Part of the label on a half-bottle of Sánchez Romate Hnos. 'Amontillado Olvidado' sherry.

It’s quite likely that my maternal grandmother was responsible for my first taste of sherry, it being her booze of choice. I found the ‘cream’ sherry she favoured overly sweet, if pleasant enough in small servings. A glass of manzanilla at a Spanish seafood restaurant some twenty years ago brought another style of the wine to my attention – one that was more to my taste. After that I’d occasionally seek out a bottle of the stuff – an exception to my general preference for red wines over whites.

I had never tried amontillado sherry until the other week, despite long familiarity with the word thanks to Mr. Poe. The label above caught my eye during a visit to a nearby branch of Waitrose. It adorned a half-bottle of Sánchez Romate Hermanos' Amontillado Olvidado, where ‘olvidado’ relates to the wine having reputedly been left forgotten and undisturbed in the company’s cellars in 1000-litre toneles for 25 years.

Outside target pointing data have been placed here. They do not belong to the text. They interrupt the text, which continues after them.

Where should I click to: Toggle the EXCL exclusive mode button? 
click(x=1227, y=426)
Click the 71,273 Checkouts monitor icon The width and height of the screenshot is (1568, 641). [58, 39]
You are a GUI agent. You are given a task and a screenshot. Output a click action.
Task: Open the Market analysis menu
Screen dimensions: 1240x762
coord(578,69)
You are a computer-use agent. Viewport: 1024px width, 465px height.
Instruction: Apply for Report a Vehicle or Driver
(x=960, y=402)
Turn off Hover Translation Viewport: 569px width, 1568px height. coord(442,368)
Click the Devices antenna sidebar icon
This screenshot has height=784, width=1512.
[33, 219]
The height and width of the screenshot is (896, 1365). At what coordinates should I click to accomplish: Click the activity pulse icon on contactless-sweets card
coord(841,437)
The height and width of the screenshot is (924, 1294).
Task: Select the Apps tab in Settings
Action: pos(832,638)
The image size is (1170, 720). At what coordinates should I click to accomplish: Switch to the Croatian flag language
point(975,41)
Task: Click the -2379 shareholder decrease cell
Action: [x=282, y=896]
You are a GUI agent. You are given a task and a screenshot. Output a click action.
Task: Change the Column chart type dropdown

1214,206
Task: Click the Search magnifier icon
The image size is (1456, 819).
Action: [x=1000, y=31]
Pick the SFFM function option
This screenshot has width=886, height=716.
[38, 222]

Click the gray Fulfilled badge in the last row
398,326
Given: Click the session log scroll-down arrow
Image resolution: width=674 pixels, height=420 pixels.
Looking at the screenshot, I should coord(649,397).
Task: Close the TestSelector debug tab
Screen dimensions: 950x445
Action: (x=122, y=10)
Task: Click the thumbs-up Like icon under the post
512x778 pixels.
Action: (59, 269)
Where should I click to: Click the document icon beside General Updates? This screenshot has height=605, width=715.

The blurb on the back of the bottle describes it as “elegant, with delicate hazelnut reminders and antique furniture notes”. The latter comparison seemed fanciful to me until I took a good sniff, with the bouquet of the amber nectar within redolent indeed of old wood and furniture polish. My palate was more oblivious to those hazelnut reminders – “tastes like sherry” was my own unhelpful conclusion; albeit a broader, deeper, more intense kind than I’d sampled before. Its lengthy spell in the barrel hadn’t altogether mellowed the wine: it was smooth but not without brashness, something like (attempting a fanciful comparison of my own) the flavour equivalent of a brass fanfare and its lingering reverberations.